■ Provided records:
++++++++

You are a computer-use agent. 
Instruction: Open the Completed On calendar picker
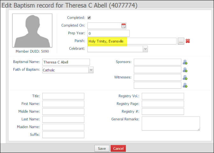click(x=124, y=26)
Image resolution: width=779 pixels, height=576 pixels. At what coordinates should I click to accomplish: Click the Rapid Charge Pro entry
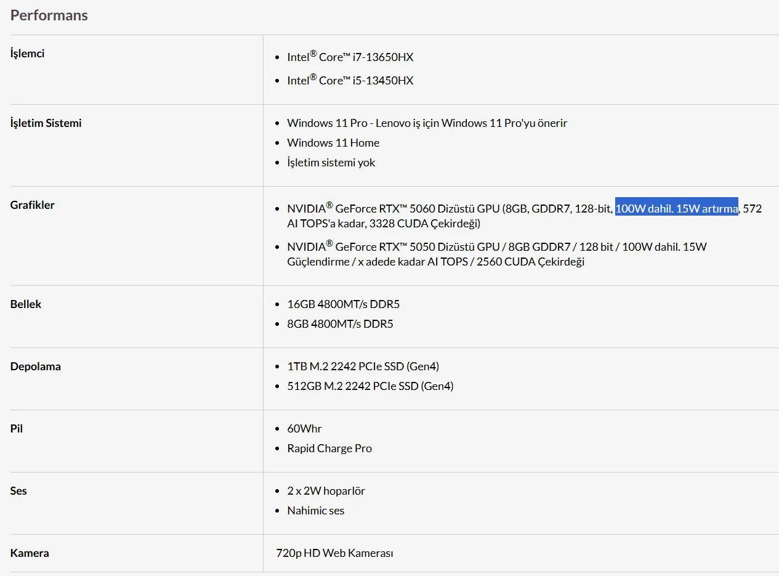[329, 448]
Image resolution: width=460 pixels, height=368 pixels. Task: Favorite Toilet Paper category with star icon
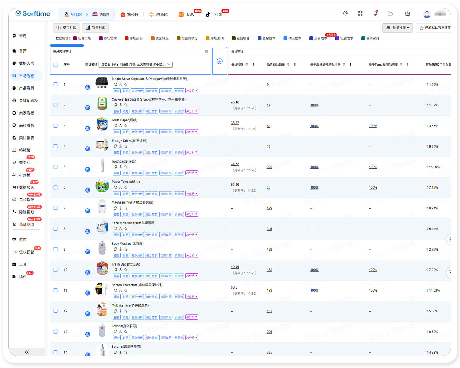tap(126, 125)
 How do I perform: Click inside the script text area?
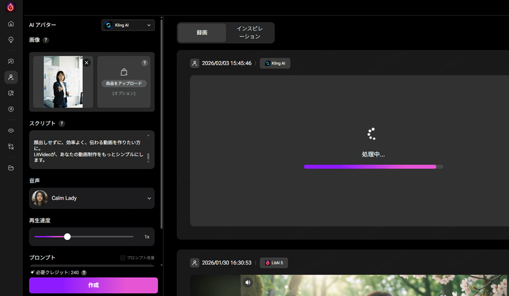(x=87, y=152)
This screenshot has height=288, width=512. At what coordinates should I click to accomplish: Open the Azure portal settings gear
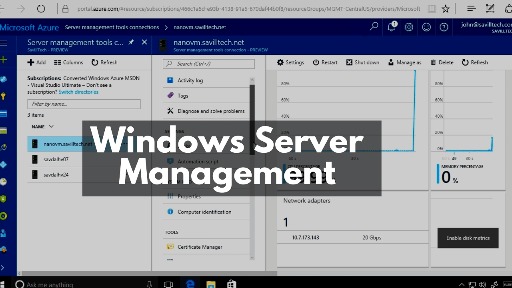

++++++++

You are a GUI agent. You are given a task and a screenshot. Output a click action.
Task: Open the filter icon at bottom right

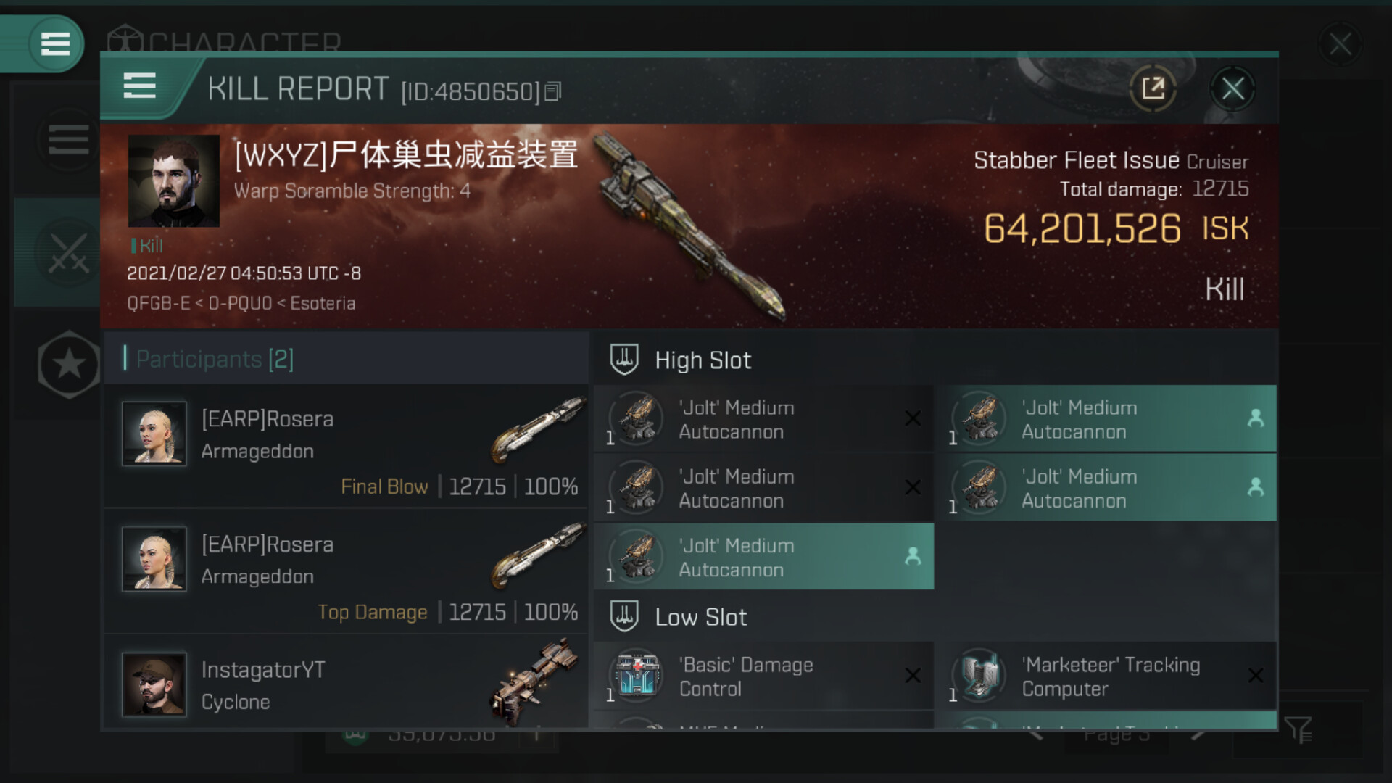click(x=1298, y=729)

++++++++

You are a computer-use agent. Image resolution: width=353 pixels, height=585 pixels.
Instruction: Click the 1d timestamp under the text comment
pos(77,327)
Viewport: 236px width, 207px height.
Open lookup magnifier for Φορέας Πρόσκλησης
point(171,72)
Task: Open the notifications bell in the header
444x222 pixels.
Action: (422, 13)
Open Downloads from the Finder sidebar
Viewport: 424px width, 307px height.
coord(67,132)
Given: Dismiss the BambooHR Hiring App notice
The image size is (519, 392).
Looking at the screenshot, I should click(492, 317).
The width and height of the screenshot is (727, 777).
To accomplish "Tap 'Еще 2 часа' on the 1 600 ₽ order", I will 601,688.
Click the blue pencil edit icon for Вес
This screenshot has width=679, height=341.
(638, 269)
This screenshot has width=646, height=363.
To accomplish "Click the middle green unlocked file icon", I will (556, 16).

++++++++

■ What you are asked to do:
Among the lines above, which ones include the word "computer"? Copy them.

■ Solution:
You are a computer-use agent. 
You are a computer-use agent. Image resolution: width=353 pixels, height=585 pixels.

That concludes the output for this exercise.